» **Exercise instructions**:
a – List every organization named in the student loan text.
b – Continue the student loan text from its final sentence.

» **Exercise text**:
*** Block opens ***

When President Obama announced changes to rules on repaying college student loans, he said his goal was to ease the financial burden of getting a degree.

"We've made it a priority to make college more affordable, reduce your student loan debt," he told students in Denver, unveiling his plans to make it easier for college graduates to get out from under their debt obligations.

But if the history of college financial aid (and other government attempts to protect consumers from costs) is any guide, Obama's plan will likely backfire.

Over the past three decades, financial aid has rocketed up 438% after inflation, says the College Board. That's largely due to huge hikes in more than a dozen federal grant and loan programs.

"By providing aid and subsidized loans, the government is trying to protect students, but the effect is perverse," said Jane Shaw, president of the John W. Pope Center for Higher Education Policy in Raleigh, N.C. "They increase demand and enable colleges to hike tuitions virtually without restraint."

An increase in the average student loan of $1 was associated with net tuition that's 93 cents higher at public schools and 55 cents higher at private schools, according to Andrew Gillen of the Center for College Affordability and Productivity.

*** Block closes ***

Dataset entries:
*** Block opens ***

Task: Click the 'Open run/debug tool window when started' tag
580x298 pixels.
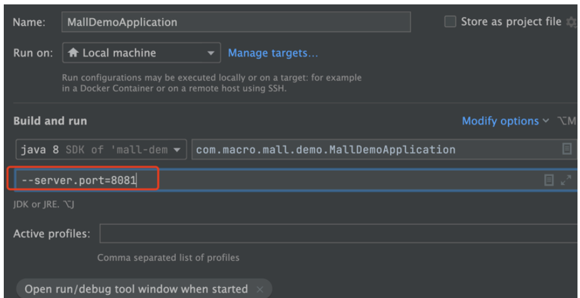Action: click(x=136, y=289)
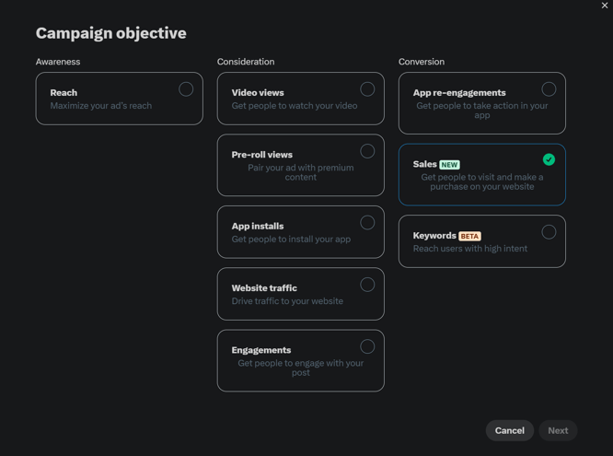Click the NEW badge next to Sales
This screenshot has width=613, height=456.
[449, 165]
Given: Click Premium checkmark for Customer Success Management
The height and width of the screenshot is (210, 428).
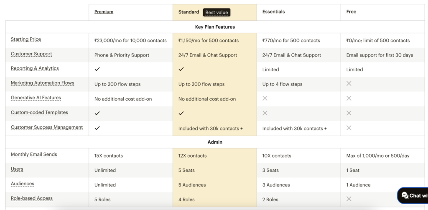Looking at the screenshot, I should (x=97, y=128).
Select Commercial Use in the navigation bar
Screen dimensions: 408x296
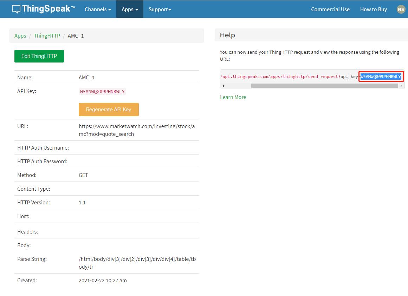(330, 9)
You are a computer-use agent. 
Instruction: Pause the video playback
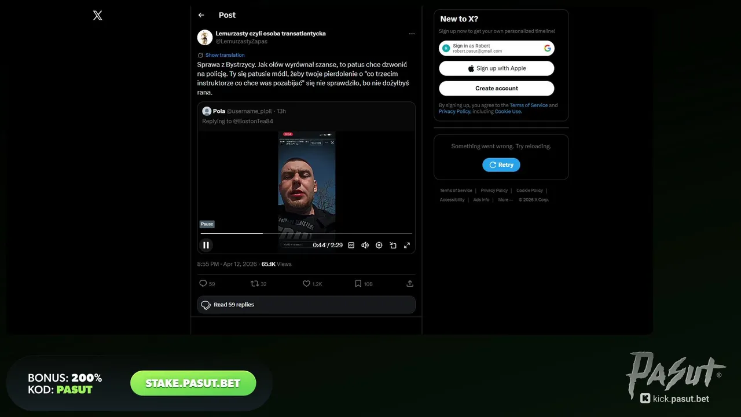pos(206,245)

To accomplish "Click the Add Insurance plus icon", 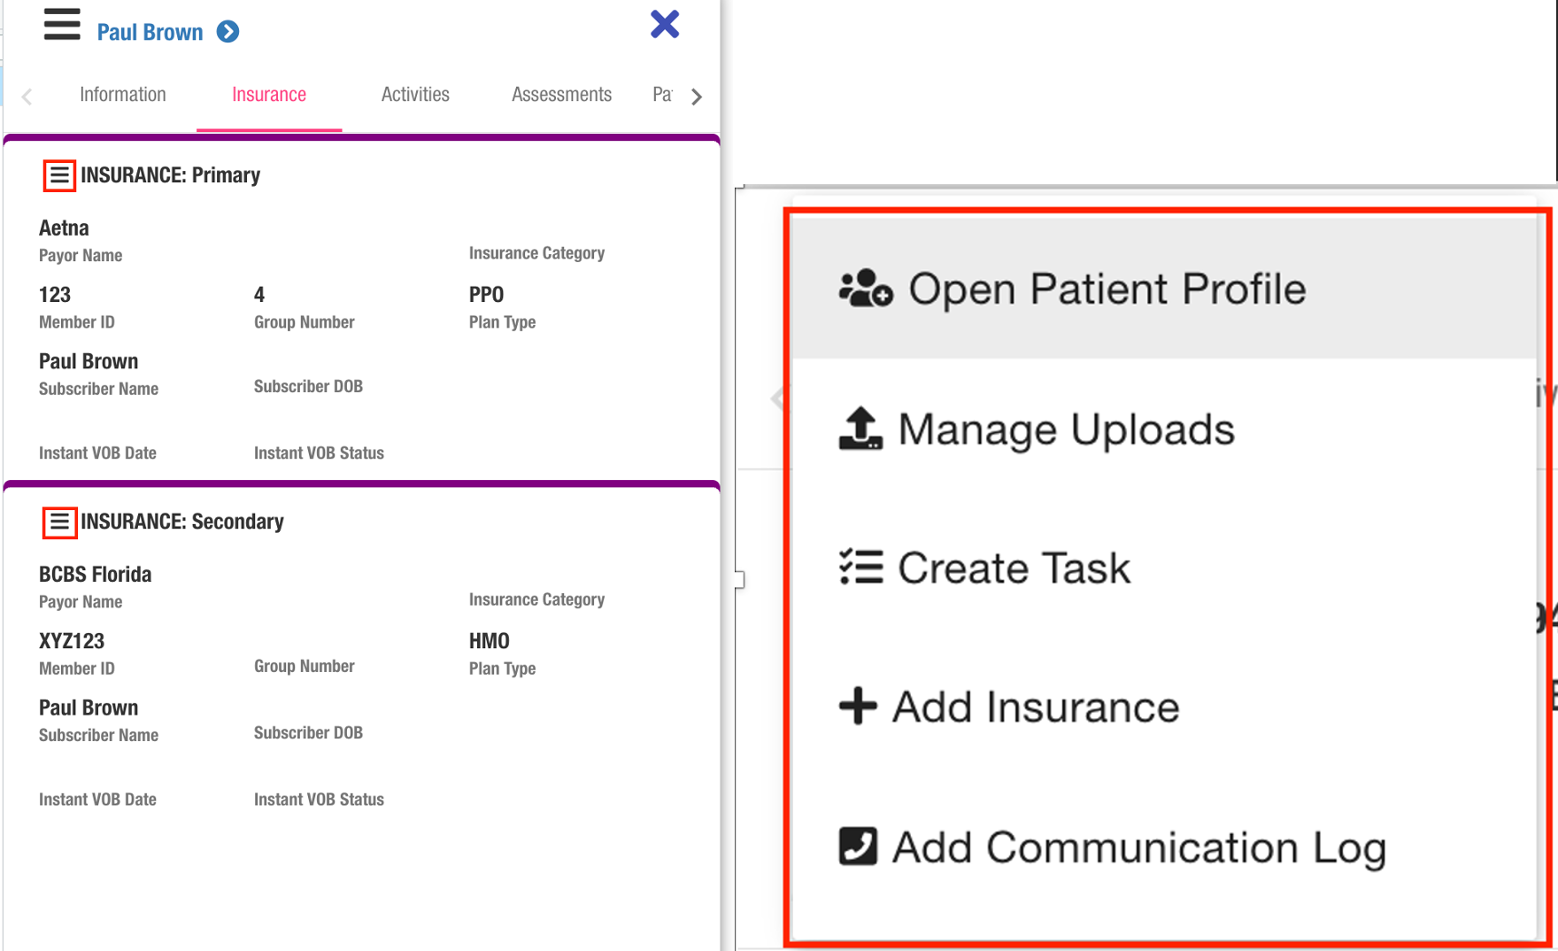I will [857, 707].
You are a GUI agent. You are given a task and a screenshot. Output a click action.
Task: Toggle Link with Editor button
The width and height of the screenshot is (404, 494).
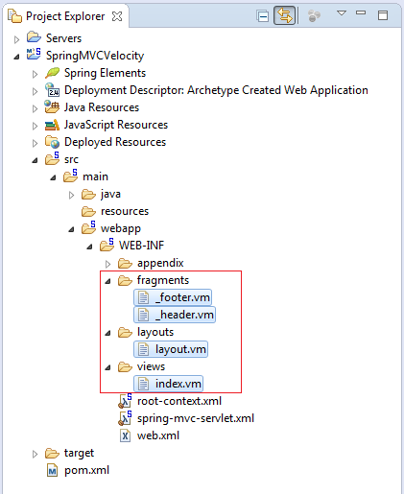point(284,15)
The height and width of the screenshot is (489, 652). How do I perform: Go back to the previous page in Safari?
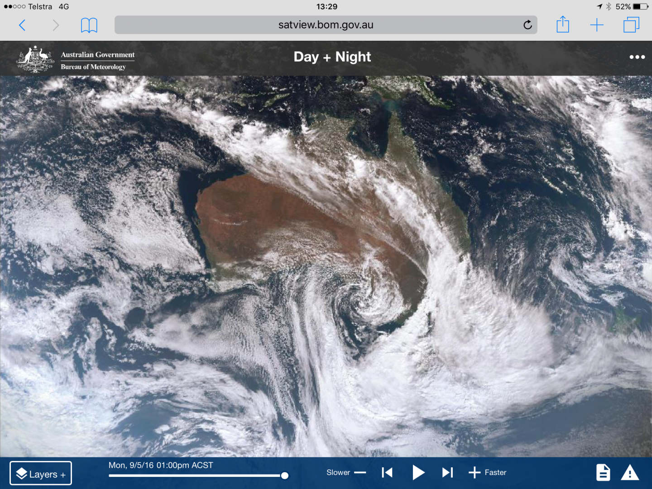(x=22, y=25)
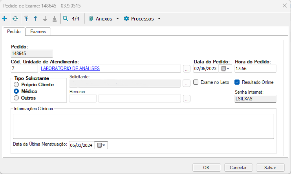Click the refresh record icon

tap(15, 19)
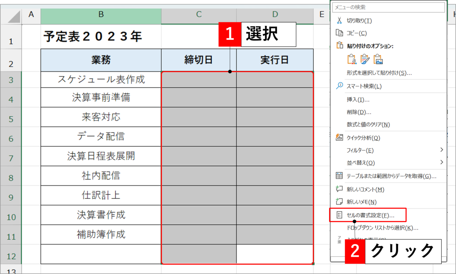Select the paste as picture icon

pyautogui.click(x=378, y=59)
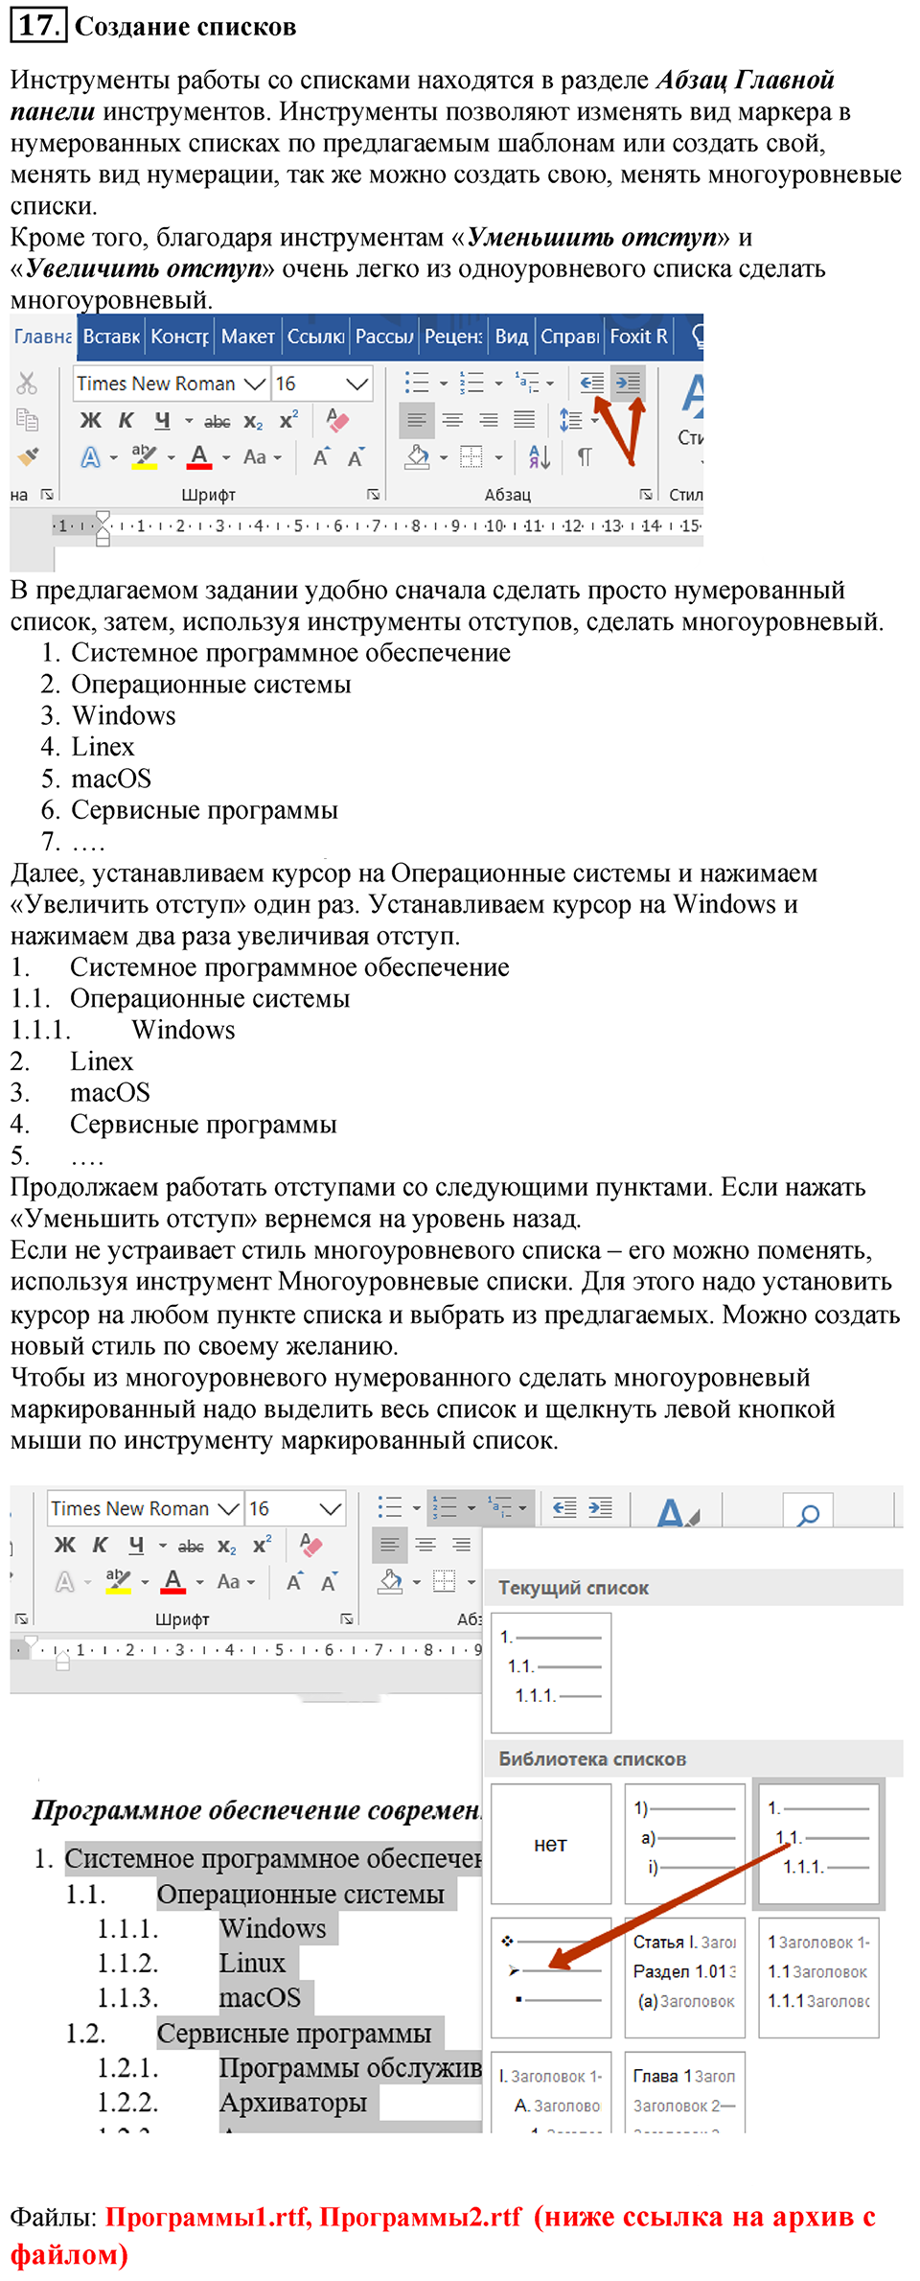Select the bullet-style multilevel list thumbnail
The width and height of the screenshot is (920, 2281).
click(x=550, y=1977)
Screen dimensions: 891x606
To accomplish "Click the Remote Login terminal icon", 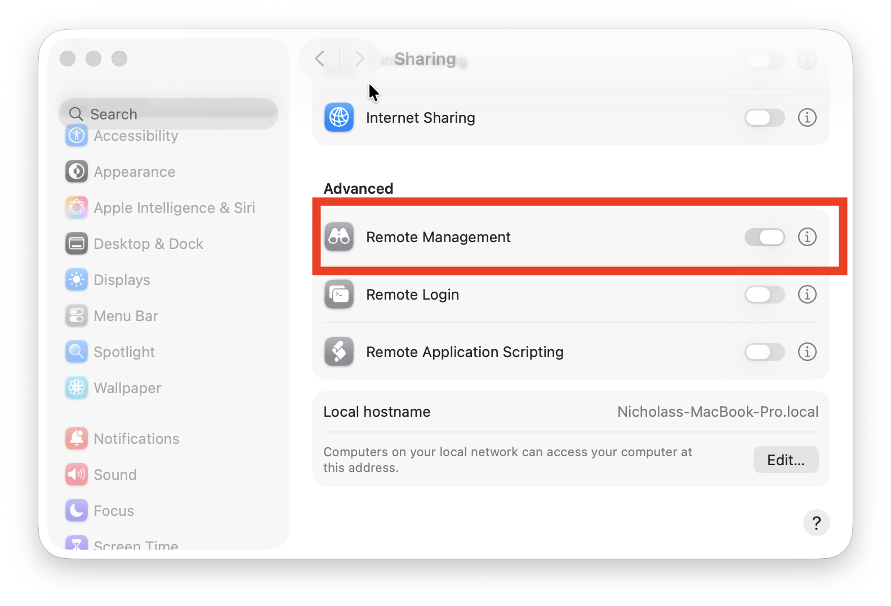I will [339, 295].
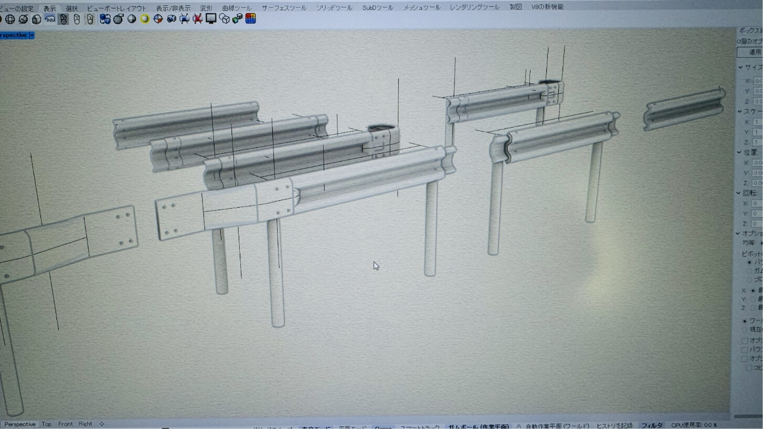Click the X input field under 回転
763x429 pixels.
click(757, 203)
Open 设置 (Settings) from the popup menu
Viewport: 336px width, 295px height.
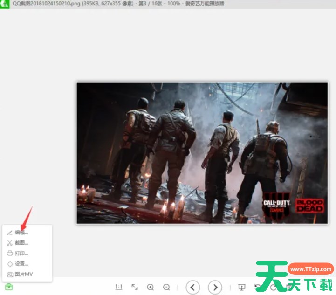click(x=21, y=264)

*** Block closes ***

» **Task-by-task results**:
a –
- College Board
- John W. Pope Center for Higher Education Policy
- Center for College Affordability and Productivity

b –
A 2007 study by University of Oregon economists concluded that colleges "tend to absorb most federal student aid by increasing their tuition revenue," according to the Chronicle of Higher Education.

That doesn’t necessarily mean students are getting a better education. From 1993 to 2007, per-student spending on administration climbed twice as fast as spending on instruction, a Goldwater Institute study found.

The same phenomenon has occurred in health care, where government for decades has worked to shield consumers from direct costs, fueling health care cost inflation by encouraging demand and giving doctors and hospitals greater license to raise prices.

Today, the government pays directly for over 44% of care, according to data compiled by the Centers for Medicare and Medicaid Services.

And federal tax policy encourages generous employer-provided insurance by deducting premium costs from taxable income, a $100 billion-plus annual subsidy, according to the Joint Committee on Taxation. The 2,156 state benefit mandates further insulate consumers from the direct costs.

Consumers now pay just 12% of the nation's health care tab out of pocket vs. nearly half in 1960, fueling much of the nation's health care inflationary spiral.

"Providers aren't competing for business based on price," said John Goodman, president of the Dallas-based National Center for Policy Analysis. "And if they're not competing on price, they have no reason to lower cost."

And education and health care fixes almost always add to these existing subsidies, providing still more inflationary fuel.

ObamaCare will further cut out-of-pocket spending by expanding insurance coverage and requiring more generous benefits.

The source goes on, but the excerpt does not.